__Task__.
Without including any pictures, retype exactly the lines from the top of the records through the line containing "You are a computer-use", that final line included.

[[ Input open ]]

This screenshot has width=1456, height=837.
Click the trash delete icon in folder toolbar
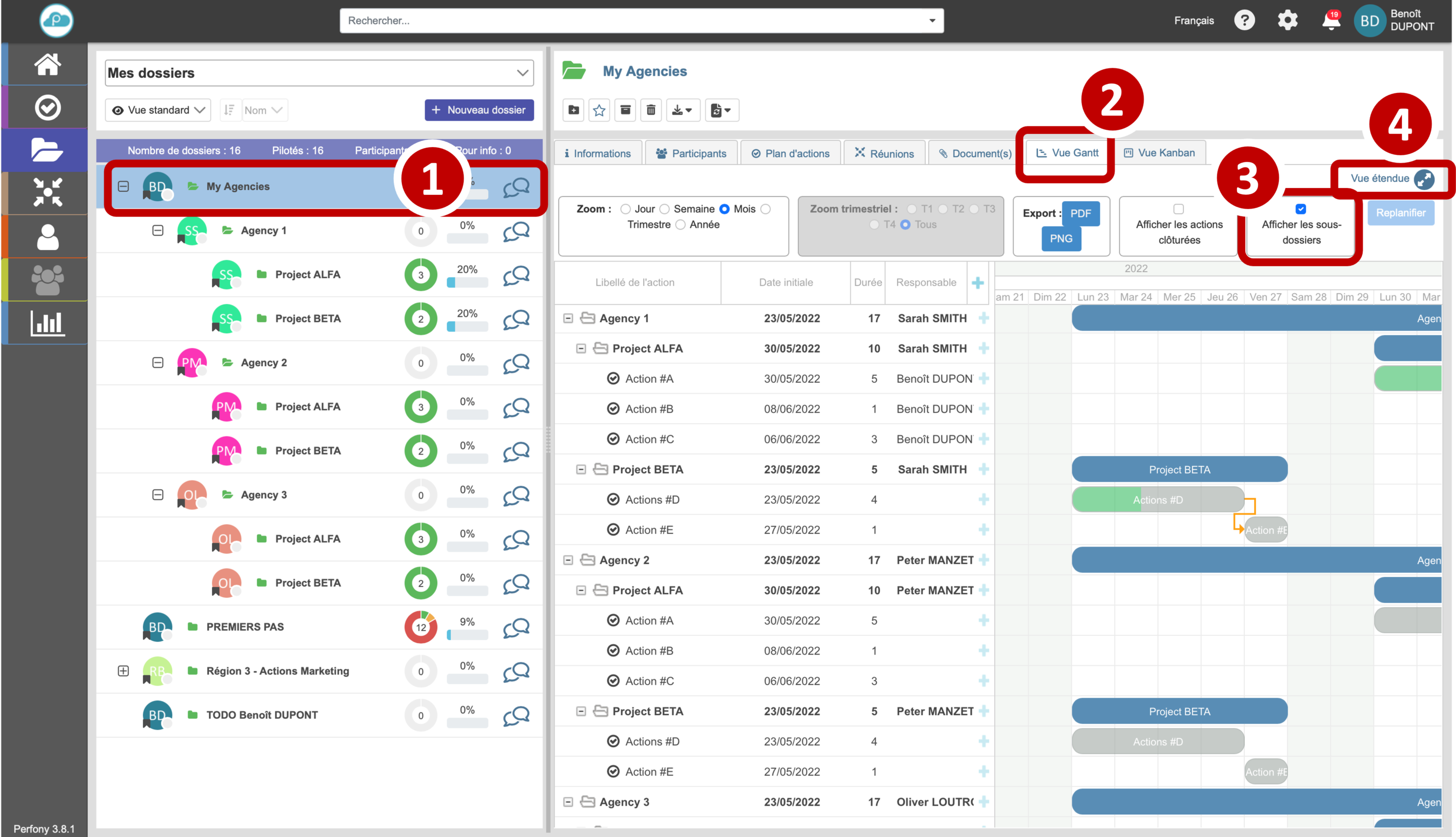click(x=651, y=110)
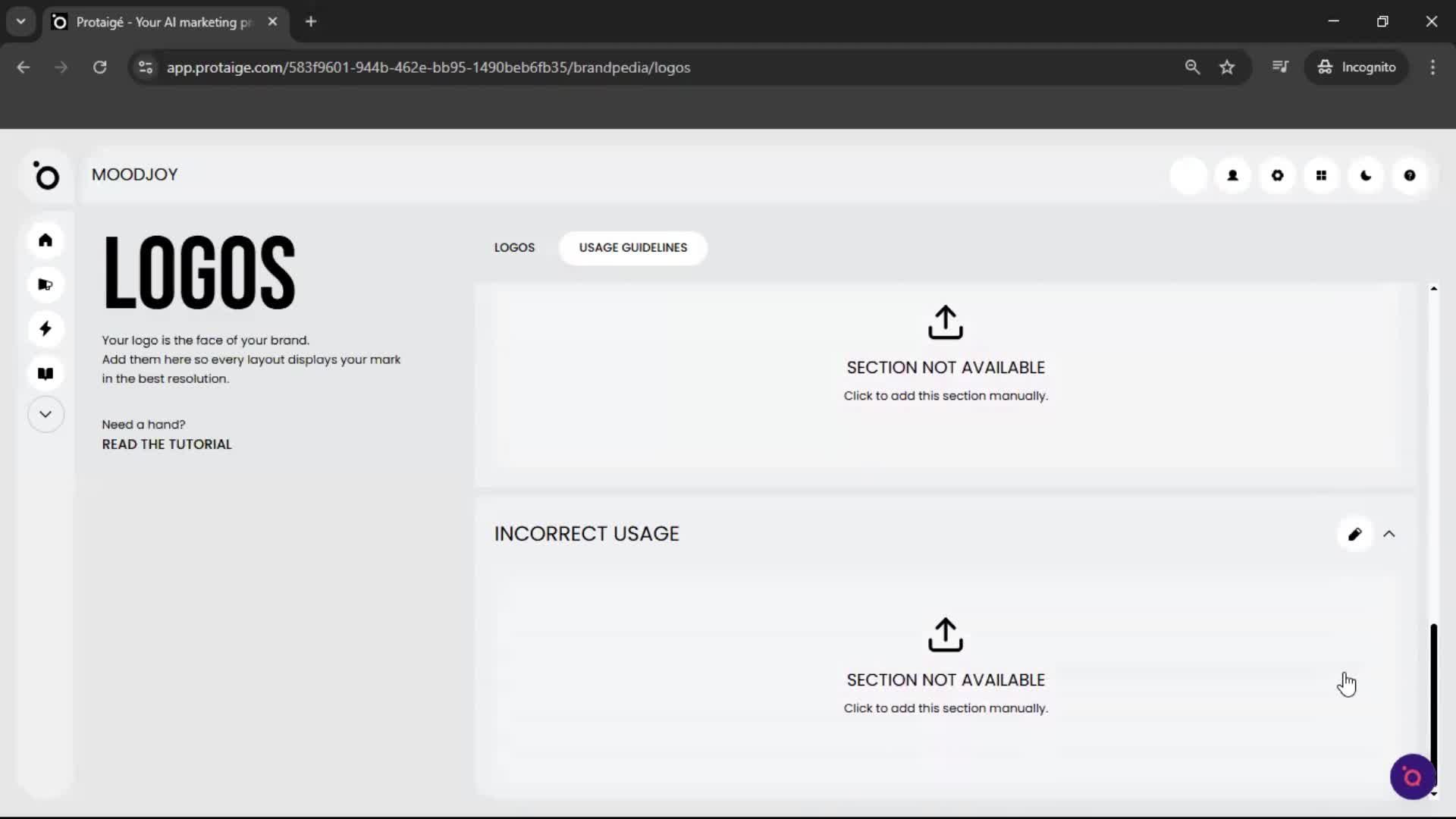Open the help question mark icon
This screenshot has height=819, width=1456.
coord(1409,175)
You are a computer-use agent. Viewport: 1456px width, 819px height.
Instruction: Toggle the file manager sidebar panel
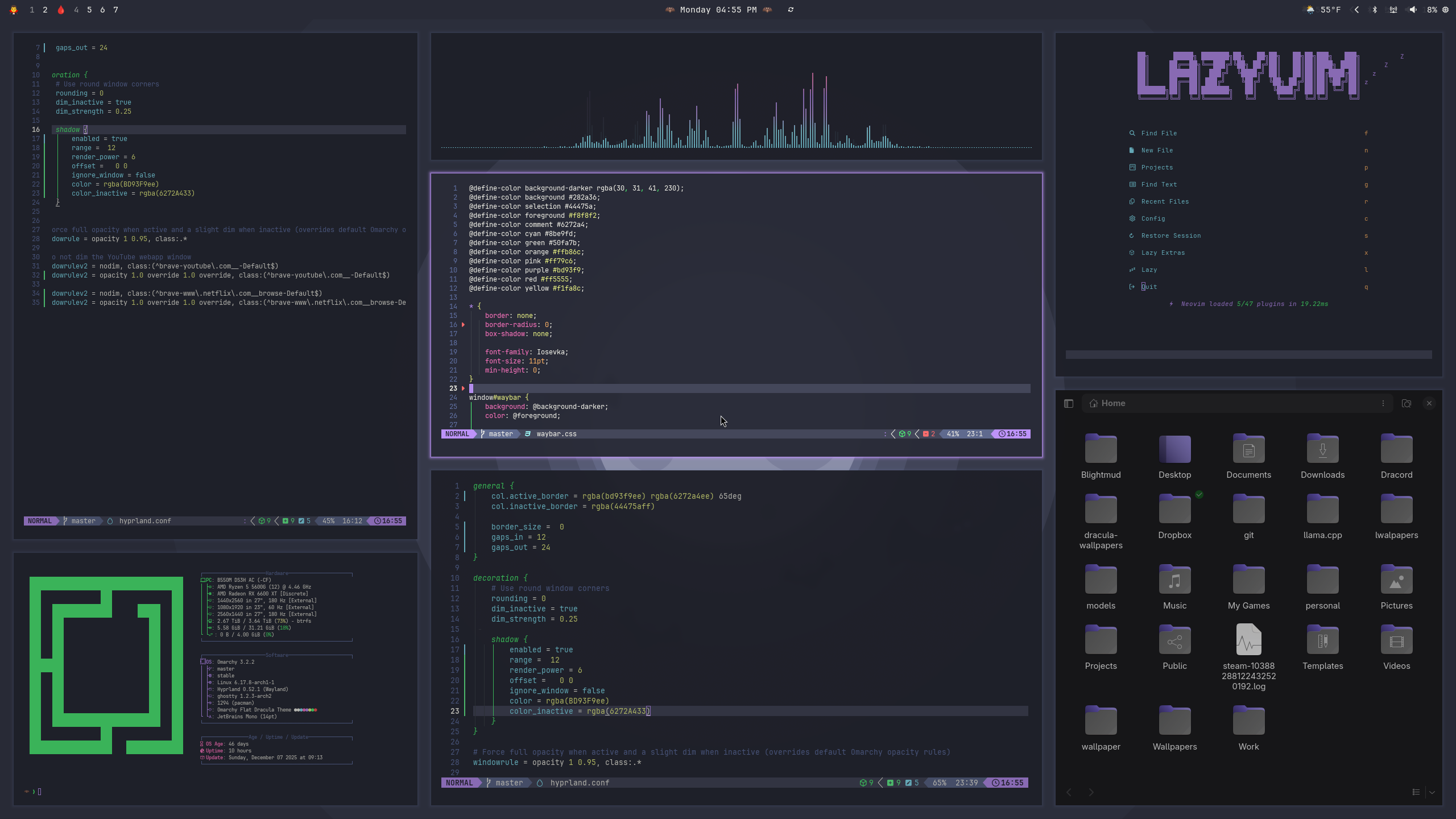point(1068,403)
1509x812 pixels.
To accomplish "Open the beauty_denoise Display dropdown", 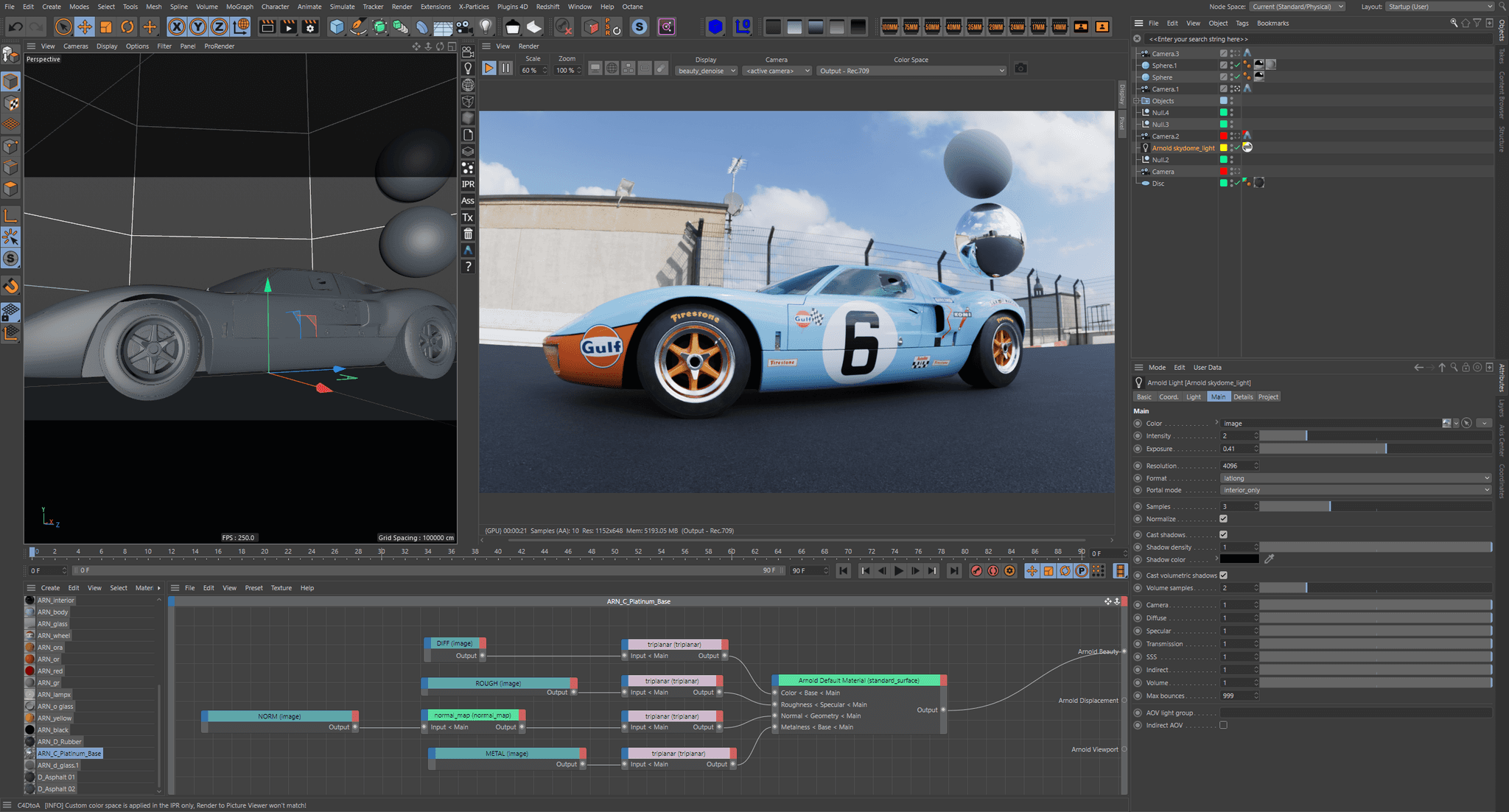I will coord(705,70).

[[ Input closed ]]

__Finished exercise__.
This screenshot has width=1456, height=837.
Click the trash delete icon in folder toolbar
click(x=651, y=110)
Open the help question mark icon
This screenshot has height=819, width=1456.
coord(1409,175)
You are a computer-use agent. Viewport: 1456px width, 819px height.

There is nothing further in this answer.